L'écart est trop grand entre ce qui se passe dans le monde arabe et ce qu'on en dit ici, en Europe. Cet écart était inévitable, vu que l'Europe était à l'unisson avec ces dirigeants arabes dont le mépris pour leurs peuples éclate au grand jour; elle se convainquait avec eux que la clé du bonheur ou de l'apaisement pour ces peuples c'était qu'on répare la blessure identitaire du monde arabe au Proche-Orient... L'Europe mettra du temps à se désintoxiquer de cette idée fixe qu'elle a bien entretenue; mais entretemps les masses arabes, elles, ont opéré un gigantesque bouleversement ontologique: le passage du mode d'être identitaire au mode d'être existentiel. Passage explosif, trop longtemps comprimé, car l'Identité-déjà-faite ne nourrit pas son homme, ne lui donne pas une dignité en acte, mais si en outre elle l'empêche de l'acquérir en resserrant son carcan, c'est l'explosion libératrice, celle que l'on voit. On ne peut qu'admirer ces foules, d'une jeunesse intrinsèque qui se définissent par leur envie d'exister - comme personnes et comme peuples - plutôt que par la référence à une image de soi figée: ce n'est pas pareil de se réunir pour se réjouir de la chute des Twin Towers et de descendre dans la rue, continûment, malgré les coups terribles, jusqu'à ce que tombent les dictateurs et que l'horizon se libère. Ce n'est pas pareil de célébrer un narcissisme mortifié et de libérer le désir de vie.
On remarquera que ces mouvements libérateurs qui se propagent d'un bout à l'autre du monde arabe, du Maroc au Yémen, retrouvent ensuite la référence identitaire mais d'une façon plus vivante: elle nomme les mêmes impasses, les mêmes blocages de la parole et de la pensée, les mêmes rejets de la liberté, le même besoin de la conquérir et de prendre un nouveau départ. Du coup, l'enjeu et le désir d'exister réhabilitent cette notation identitaire, comme un signe unifiant dans la même bataille pour vivre, et non comme un emblème sacré auquel on doit de se sacrifier et de souffrir.

■ **Données enregistrées**
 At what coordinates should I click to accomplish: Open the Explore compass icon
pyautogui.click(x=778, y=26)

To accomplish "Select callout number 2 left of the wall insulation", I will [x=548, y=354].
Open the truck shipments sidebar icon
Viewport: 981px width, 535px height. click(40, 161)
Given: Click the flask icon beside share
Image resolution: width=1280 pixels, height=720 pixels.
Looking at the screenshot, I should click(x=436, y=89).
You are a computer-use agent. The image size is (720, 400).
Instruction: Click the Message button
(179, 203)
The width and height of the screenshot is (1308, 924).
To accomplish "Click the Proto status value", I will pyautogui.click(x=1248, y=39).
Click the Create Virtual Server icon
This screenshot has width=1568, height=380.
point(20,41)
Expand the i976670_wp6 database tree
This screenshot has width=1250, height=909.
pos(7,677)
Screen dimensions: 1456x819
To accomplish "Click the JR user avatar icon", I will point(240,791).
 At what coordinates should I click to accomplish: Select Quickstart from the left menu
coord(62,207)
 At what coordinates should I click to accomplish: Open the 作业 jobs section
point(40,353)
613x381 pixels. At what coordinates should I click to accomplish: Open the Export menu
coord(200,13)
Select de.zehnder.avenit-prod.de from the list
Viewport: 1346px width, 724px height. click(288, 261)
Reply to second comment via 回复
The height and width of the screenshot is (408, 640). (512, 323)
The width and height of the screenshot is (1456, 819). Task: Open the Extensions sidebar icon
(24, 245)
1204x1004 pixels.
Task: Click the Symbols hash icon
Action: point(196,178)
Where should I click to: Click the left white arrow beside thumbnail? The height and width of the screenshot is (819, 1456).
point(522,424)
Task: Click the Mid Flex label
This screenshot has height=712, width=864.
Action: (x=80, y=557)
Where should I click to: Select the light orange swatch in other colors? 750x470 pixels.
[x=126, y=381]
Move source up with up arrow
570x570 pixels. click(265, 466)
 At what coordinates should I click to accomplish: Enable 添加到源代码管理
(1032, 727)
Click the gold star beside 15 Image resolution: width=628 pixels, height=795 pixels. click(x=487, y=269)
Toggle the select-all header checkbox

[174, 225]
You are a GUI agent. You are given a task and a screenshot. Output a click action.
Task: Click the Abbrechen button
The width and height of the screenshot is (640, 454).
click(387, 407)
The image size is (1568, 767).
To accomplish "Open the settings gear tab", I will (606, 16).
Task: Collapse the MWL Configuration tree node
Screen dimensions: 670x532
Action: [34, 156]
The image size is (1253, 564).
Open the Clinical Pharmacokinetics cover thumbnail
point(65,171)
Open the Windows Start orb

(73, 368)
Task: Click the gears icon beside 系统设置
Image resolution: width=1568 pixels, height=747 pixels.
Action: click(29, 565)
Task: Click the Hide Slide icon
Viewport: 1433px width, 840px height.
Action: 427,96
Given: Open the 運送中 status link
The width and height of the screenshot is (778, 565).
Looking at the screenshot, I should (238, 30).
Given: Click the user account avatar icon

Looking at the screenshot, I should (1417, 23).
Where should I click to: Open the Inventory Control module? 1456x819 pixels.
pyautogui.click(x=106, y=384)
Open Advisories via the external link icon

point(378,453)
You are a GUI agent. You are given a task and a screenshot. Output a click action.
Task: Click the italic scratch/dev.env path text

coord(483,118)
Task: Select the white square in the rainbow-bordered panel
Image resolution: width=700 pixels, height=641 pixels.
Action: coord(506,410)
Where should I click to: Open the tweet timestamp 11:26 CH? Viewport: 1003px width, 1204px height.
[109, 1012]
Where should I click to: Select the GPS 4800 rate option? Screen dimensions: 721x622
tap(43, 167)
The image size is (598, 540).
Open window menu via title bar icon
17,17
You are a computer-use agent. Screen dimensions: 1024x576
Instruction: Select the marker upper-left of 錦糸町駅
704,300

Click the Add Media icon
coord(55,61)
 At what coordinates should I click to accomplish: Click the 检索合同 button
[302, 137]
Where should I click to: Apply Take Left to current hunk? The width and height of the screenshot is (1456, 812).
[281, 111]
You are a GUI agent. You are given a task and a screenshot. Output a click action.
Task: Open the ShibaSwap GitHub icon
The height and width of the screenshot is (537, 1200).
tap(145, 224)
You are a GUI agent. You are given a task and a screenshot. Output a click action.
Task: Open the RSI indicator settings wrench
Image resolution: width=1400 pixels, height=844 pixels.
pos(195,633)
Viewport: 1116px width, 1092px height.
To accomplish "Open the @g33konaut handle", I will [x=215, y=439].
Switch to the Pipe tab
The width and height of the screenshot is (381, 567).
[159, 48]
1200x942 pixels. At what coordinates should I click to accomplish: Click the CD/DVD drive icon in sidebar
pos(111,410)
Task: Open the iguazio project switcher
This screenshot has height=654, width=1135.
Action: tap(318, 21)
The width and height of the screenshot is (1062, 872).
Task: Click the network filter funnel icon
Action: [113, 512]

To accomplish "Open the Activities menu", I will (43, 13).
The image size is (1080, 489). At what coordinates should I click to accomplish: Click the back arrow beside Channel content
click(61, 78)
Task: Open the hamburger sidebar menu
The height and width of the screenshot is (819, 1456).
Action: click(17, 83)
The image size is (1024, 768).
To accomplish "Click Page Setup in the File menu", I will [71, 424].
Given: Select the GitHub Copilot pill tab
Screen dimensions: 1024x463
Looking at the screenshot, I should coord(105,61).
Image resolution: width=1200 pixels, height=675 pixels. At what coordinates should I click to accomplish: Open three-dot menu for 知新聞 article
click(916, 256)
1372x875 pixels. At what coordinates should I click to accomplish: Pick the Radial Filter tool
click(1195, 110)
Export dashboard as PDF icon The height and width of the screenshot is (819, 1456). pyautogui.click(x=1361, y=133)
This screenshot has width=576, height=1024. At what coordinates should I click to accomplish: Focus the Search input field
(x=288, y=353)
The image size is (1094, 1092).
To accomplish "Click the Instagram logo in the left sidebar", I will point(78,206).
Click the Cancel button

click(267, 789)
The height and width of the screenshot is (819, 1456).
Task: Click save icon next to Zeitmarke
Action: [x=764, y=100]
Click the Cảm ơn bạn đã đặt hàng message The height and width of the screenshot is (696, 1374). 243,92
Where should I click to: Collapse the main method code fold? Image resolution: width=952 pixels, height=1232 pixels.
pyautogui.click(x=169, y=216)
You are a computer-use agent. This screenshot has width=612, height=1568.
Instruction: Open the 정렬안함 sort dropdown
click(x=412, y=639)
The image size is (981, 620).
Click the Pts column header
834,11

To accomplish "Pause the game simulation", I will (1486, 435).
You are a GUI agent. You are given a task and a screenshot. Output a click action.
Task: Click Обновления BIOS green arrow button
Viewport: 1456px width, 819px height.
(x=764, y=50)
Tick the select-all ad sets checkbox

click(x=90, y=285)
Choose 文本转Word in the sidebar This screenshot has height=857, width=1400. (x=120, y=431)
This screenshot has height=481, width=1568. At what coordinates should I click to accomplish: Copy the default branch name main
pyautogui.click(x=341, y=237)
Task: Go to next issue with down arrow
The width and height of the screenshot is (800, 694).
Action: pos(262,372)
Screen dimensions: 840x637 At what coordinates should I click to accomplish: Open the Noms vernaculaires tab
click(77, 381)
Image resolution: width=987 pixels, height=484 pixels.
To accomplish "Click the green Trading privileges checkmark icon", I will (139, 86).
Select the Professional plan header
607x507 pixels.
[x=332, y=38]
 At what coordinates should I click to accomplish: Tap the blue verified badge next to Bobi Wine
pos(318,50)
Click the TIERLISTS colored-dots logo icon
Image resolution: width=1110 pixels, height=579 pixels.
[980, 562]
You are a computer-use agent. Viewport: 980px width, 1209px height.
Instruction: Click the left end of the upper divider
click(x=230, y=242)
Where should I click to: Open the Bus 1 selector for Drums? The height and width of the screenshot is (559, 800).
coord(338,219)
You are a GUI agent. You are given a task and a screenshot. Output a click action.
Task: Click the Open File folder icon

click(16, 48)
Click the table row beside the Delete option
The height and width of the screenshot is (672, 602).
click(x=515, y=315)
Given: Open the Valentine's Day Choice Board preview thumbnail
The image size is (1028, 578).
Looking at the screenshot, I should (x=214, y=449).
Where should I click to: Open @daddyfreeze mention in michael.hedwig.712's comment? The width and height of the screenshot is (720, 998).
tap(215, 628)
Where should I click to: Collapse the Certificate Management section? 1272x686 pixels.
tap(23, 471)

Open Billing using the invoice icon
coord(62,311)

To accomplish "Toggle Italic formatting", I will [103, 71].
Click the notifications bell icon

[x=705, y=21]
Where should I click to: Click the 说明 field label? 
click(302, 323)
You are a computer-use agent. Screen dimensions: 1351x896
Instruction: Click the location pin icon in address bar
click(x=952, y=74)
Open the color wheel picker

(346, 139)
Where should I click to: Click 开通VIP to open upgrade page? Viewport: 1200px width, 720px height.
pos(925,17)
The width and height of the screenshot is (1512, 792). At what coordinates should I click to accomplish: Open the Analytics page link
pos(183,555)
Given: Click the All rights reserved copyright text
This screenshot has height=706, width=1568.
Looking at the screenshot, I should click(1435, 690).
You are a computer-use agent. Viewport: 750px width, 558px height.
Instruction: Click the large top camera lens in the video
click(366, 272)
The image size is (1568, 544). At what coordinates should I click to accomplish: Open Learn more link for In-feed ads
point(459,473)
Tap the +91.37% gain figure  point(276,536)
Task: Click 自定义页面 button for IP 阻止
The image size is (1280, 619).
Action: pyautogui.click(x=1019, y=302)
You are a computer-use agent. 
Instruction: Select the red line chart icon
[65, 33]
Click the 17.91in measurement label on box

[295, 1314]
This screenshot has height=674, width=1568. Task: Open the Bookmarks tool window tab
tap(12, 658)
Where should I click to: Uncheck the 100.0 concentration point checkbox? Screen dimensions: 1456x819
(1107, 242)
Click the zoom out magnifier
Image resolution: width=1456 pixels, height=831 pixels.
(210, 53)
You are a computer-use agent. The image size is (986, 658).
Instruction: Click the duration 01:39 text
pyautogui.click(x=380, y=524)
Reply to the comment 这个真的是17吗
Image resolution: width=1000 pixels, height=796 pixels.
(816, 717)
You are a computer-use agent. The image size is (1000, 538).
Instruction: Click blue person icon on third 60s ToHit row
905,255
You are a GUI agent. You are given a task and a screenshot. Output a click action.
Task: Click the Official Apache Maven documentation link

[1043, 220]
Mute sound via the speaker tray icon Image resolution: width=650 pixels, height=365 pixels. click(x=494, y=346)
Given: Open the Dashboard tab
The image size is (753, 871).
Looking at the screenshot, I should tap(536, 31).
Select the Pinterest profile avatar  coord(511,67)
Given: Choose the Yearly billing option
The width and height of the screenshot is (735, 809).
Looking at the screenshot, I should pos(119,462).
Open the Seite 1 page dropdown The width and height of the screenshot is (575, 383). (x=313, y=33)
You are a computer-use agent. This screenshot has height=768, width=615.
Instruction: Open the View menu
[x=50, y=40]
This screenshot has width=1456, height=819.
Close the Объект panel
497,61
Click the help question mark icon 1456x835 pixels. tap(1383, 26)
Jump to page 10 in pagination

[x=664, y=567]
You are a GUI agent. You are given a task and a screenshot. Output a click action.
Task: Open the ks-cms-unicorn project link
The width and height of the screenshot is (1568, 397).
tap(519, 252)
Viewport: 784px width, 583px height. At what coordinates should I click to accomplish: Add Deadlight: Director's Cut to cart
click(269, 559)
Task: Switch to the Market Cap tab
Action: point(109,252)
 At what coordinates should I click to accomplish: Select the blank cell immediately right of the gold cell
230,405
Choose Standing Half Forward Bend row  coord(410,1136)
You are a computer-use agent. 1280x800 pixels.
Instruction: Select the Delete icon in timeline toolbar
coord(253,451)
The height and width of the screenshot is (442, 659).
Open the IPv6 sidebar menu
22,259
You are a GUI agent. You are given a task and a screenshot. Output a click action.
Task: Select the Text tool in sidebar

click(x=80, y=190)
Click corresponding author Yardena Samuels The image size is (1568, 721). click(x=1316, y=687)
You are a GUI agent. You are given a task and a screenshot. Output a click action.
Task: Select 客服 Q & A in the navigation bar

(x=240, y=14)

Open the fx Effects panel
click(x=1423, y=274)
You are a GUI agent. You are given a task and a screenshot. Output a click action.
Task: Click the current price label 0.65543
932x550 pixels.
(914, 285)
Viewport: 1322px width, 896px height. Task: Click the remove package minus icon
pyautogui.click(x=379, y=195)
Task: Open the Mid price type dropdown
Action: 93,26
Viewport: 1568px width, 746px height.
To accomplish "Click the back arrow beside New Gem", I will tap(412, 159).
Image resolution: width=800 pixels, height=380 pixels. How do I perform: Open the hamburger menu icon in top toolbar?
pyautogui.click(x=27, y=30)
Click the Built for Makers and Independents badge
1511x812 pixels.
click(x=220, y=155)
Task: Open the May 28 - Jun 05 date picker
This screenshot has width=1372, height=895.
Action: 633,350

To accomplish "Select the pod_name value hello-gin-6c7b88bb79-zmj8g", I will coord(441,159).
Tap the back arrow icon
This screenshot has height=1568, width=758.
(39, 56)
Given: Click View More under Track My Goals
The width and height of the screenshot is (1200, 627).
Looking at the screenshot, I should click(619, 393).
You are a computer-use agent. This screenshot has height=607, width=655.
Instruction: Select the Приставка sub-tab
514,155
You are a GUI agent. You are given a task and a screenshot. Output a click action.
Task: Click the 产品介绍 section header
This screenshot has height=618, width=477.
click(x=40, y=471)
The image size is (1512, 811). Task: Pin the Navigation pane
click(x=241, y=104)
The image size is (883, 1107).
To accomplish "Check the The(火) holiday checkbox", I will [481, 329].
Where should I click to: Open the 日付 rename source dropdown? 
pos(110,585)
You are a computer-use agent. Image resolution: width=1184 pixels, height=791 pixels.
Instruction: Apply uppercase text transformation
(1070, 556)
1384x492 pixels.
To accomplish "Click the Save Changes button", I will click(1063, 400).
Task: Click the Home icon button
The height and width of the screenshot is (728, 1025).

■ **Liste des consignes**
(1) D'après le texte sur le monde arabe, que nomme la référence identitaire quand les mouvements libérateurs la retrouvent ? Donnez tout ce qui est cité.
(2) Dans le texte sur le monde arabe, restituez mot pour mot le passage qui va de « On remarquera que » jusqu'à « et de souffrir. » inclus.

■ **Exercice corrigé**
(1)
- les mêmes impasses
- les mêmes blocages de la parole et de la pensée
- les mêmes rejets de la liberté
- le même besoin de la conquérir et de prendre un nouveau départ

(2)
On remarquera que ces mouvements libérateurs qui se propagent d'un bout à l'autre du monde arabe, du Maroc au Yémen, retrouvent ensuite la référence identitaire mais d'une façon plus vivante: elle nomme les mêmes impasses, les mêmes blocages de la parole et de la pensée, les mêmes rejets de la liberté, le même besoin de la conquérir et de prendre un nouveau départ. Du coup, l'enjeu et le désir d'exister réhabilitent cette notation identitaire, comme un signe unifiant dans la même bataille pour vivre, et non comme un emblème sacré auquel on doit de se sacrifier et de souffrir.